Mathematical Backgrounds

A Bloomfilter is a memory efficient lookup data structure that allows membership queries. If a query is for an element that was added to the Bloomfilter, the answer will always be “yes”. If a query is for an element that was not added to the Bloomfilter, the answer is “no” with high probability. We have a false positive if the answer is “yes” even though the element was not added to the Bloomfilter.

The probability of having a false positive is given by

$$ p \approx (1-e^{-kn/m})^k $$

Proof: Let $m$ be the size of the Bloomfilter in bits, $n$ the number of elements that were added to the Bloomfilter and $k$ the number of hash functions used to assign an element to the buckets in the $m$ bit array.

Let’s assume we query the Bloomfilter for an element that was not added. We won’t get a false positive if at least one of the $k$ buckets to which the element is mapped to contains a 0.

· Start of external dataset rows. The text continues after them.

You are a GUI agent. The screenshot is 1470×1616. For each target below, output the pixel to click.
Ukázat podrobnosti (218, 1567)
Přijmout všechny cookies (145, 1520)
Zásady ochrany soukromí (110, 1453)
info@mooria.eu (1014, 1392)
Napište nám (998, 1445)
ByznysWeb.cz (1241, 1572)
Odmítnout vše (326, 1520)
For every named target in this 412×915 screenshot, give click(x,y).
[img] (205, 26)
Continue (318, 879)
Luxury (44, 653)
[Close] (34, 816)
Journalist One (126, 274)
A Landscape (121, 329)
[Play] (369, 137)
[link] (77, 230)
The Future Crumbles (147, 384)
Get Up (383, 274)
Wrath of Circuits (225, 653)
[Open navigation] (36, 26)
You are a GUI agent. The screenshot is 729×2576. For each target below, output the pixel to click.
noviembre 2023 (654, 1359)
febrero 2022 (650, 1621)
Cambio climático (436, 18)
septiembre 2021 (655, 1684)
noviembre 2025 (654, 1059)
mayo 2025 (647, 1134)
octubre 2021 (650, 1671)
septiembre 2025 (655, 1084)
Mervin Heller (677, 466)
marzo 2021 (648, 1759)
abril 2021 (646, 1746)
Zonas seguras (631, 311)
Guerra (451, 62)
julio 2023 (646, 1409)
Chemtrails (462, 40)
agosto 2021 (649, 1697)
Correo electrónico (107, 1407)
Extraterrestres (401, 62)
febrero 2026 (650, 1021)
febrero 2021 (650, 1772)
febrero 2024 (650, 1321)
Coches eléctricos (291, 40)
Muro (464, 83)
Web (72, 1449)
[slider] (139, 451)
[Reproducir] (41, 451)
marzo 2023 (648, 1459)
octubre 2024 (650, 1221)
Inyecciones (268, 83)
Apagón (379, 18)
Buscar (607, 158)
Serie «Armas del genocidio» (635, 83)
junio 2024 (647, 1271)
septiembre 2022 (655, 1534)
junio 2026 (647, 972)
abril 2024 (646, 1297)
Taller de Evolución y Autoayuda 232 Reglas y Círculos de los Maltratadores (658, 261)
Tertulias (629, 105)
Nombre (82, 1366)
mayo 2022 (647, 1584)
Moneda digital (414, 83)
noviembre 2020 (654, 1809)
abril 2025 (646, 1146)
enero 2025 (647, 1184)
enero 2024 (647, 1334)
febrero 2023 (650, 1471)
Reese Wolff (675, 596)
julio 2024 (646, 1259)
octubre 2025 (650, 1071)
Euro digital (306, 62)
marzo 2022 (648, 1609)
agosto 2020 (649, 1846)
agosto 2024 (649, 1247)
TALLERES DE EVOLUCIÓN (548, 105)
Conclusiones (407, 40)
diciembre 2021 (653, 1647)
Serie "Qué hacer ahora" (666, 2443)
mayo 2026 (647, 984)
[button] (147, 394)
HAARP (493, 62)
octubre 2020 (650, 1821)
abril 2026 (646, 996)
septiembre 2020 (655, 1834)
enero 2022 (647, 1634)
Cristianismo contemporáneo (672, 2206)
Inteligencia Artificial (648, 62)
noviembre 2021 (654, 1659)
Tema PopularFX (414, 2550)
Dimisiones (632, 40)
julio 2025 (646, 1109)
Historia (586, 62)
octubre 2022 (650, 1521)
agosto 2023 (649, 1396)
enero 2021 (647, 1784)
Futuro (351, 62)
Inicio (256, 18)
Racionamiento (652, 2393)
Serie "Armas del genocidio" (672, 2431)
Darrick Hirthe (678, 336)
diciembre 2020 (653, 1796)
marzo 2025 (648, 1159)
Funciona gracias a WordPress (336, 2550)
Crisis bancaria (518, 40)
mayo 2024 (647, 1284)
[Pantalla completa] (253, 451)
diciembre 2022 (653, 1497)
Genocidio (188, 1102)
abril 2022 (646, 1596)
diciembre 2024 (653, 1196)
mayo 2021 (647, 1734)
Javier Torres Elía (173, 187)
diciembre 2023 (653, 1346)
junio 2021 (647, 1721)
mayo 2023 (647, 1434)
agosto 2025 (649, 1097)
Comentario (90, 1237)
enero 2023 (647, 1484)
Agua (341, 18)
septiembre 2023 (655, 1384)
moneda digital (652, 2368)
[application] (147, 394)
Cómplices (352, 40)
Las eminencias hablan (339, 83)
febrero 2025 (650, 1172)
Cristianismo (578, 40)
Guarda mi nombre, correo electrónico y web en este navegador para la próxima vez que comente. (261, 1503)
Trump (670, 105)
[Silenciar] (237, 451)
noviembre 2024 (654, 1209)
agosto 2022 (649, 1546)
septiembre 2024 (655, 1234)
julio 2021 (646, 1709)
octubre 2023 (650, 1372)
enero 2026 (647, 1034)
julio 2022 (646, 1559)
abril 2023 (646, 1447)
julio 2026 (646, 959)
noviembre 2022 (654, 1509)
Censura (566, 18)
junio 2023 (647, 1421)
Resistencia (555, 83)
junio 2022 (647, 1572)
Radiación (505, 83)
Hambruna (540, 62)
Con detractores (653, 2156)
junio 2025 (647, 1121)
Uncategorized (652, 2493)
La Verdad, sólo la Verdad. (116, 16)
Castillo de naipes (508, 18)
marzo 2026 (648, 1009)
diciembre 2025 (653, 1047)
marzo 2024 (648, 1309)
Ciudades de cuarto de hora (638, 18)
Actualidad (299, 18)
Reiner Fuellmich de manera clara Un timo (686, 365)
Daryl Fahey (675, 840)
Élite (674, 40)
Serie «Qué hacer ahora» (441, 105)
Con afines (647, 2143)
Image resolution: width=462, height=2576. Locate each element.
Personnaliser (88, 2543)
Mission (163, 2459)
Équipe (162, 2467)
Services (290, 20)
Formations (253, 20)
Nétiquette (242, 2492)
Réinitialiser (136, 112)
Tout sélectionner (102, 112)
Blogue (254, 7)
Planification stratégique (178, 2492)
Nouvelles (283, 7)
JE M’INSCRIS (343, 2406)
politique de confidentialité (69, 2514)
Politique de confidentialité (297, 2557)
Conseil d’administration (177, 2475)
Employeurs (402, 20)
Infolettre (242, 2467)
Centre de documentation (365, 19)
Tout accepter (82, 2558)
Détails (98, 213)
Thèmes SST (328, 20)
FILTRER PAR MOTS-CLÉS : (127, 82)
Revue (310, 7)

We can compute the probability that the first bucket to which the element is mapped to as follows:

If we add an element to the Bloomfilter we set $k$ random buckets to 1. It follows that if we add $n$ elements, we set $nk$ random buckets to 1 (buckets can be chosen multiple times). Each time we select a bucket we have to choose a bucket that is not the first bucket. As we have $m$ buckets we have to select one from $m-1$ buckets. The probability of that is $(m-1)/m$. As we do this $nk$ times, the probability that the first bucket is still zero after inserting $n$ elements is

$$ \left(\frac{m-1}{m}\right)^{nk} = \left(1-\frac{1}{m}\right)^{nk} $$

If $m$ is large we can use

$$ \lim_{m\to \infty}\left(1-\frac{1}{m}\right)^m = \frac{1}{e} $$

to approximate the probability as follows:

$$ \left(1-\frac{1}{m}\right)^{nk} = \left(\left(1-\frac{1}{m}\right)^m\right)^{nk/m} \approx \left(\frac{1}{e}\right)^{nk/m} =e^{-kn/m} $$

It follows that the probability that the first bucket is 1 is

$$ 1-e^{-kn/m} $$

As we get a false positive when all $k$ buckets are set to 1 we get for the probability of having a false positive

$$ \left(1-e^{-kn/m}\right)^k $$

Optimal Number of Hash Functions

If we use a Bloomfilter we want to use a number of hash functions which minimize the false positives. We can compute that number as follows:

Let $f(k) = \left(1-e^{-kn/m}\right)^k$ be the number of false positives depending on $k$. To get the minimum of that function we determine the $k$ for which the first derivative of that function equals to zero, i.e.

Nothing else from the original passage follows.